## Try it
Working from the data below, write out exactly the lines from its first through the line that contains "Viewport: 945px width, 713px height.", both ends included and pictures omitted.

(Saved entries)
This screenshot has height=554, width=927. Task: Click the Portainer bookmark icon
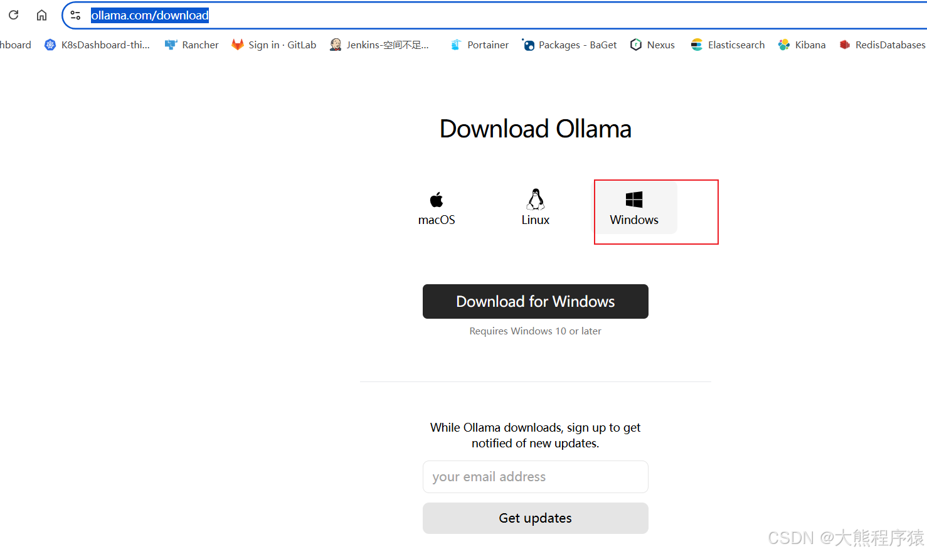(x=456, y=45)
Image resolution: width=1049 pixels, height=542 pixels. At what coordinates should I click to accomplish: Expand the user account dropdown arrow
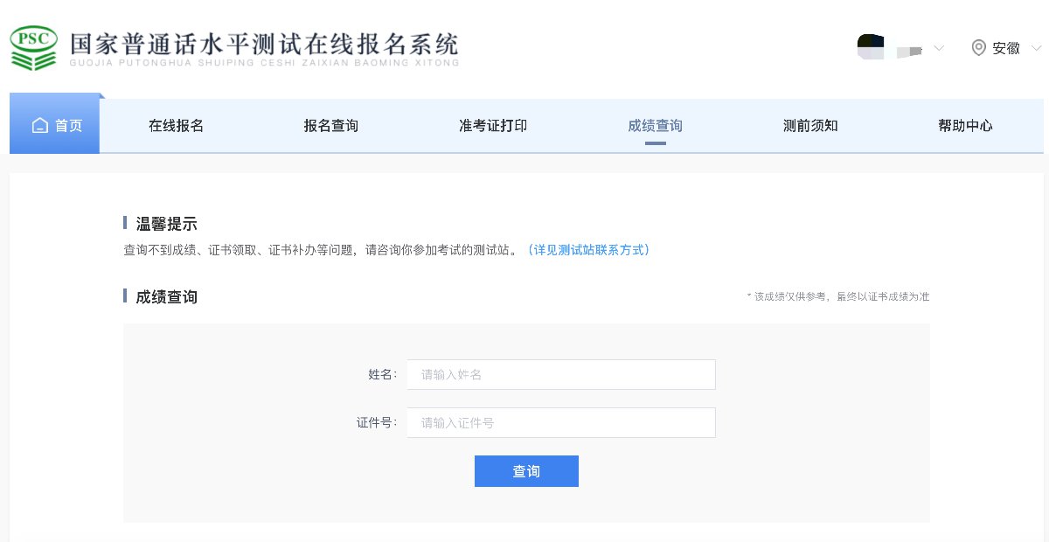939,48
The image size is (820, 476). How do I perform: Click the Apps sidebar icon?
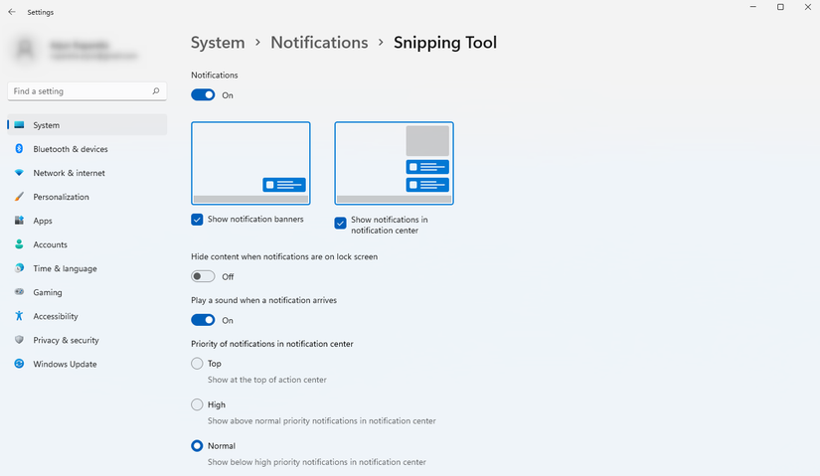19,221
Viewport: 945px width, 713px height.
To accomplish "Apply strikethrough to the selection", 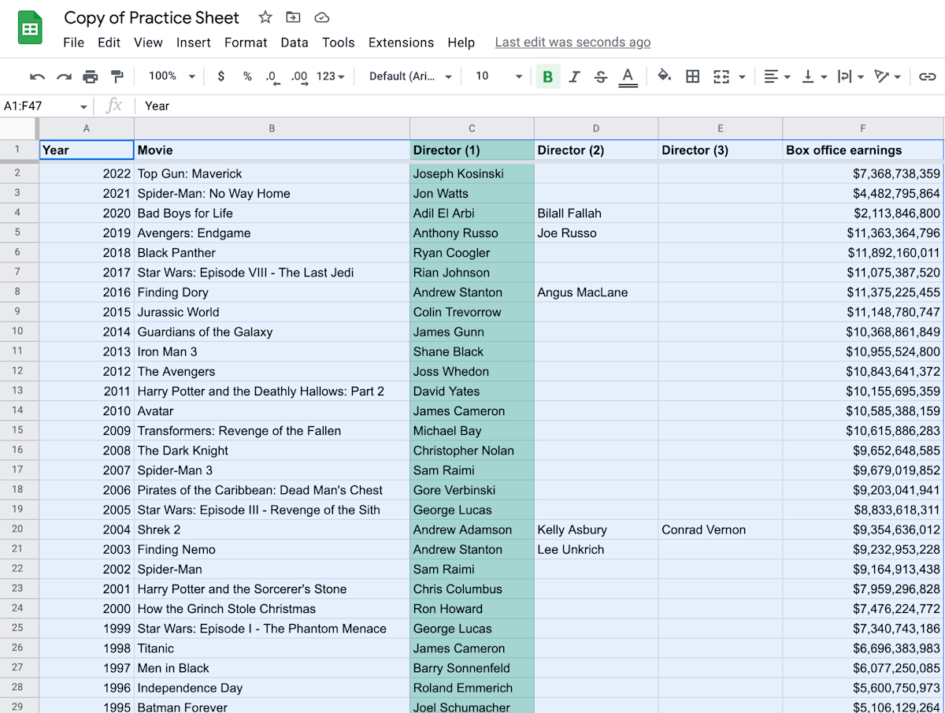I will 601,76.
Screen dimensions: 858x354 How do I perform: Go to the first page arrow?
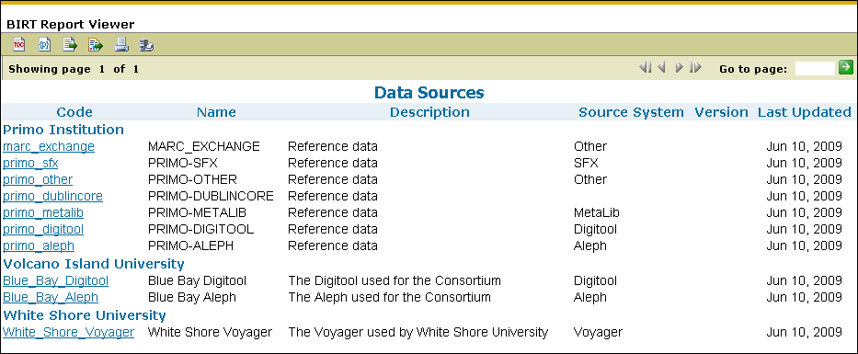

## Exercise result
This screenshot has height=554, width=927. Task: Click the Portainer bookmark icon
(x=456, y=45)
Image resolution: width=1049 pixels, height=542 pixels. At what coordinates should I click to accomplish: Expand the user account dropdown arrow
939,48
The image size is (820, 476). How do I perform: Click the Apps sidebar icon?
19,221
Viewport: 945px width, 713px height.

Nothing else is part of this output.